No decisions about me, without me

Aside from the gorgeous hike that we went on this morning, the conversations that stood out most to me to day were those about informed consent and high reliability organizations. I think that the statement in the title of this post can be applied to both.

Hearing the stories of Lewis Blackman and Michael Skolnik have motivated me to do better in ways that very few things are capable of doing. I want to do better for my patients, their families, and my colleagues. At the core of the Michael Skolnik case was the ineffective/absent process of informed consent. The presumption that patients and their families are as knowledgable of their disease and options as we clinicians are, without a carefully crafted and in-depth conversation, is deeply troubling. We have to find a way as clinicians to make time for these conversations, respect and involve patients and their families, and do our best to help those we serve be their own advocates in medical decision making. All week we’ve discussed the danger of making assumptions, and assuming that patients know what questions to ask and fully comprehend the massive amounts of information we pass along to them is just another example. We must involve them in making this process better and in making medical choices. No decisions about me, without me.

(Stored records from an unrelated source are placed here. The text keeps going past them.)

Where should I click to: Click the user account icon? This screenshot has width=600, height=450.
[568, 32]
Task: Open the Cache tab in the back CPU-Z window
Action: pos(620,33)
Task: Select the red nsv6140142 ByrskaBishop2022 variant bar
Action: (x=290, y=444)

I was also excited by the conversation about HROs, and cannot wait to put some of the tools we discussed into practice. One of the things that I took away both from the HRO discussion today and from our previous days in Telluride, is that this cultural shift toward focusing on patient safety must involve every single person at the institution. From planning to training, implementation, and evaluation, these individuals have to be brought to the table in order for the organization to truly become reliable. The people actually doing the work and carrying out the policies need to be involved in their inception order to reinforce the concepts, increase buy-in, and ultimately foster a culture that supports patient safety. Again, no decisions about me, without me.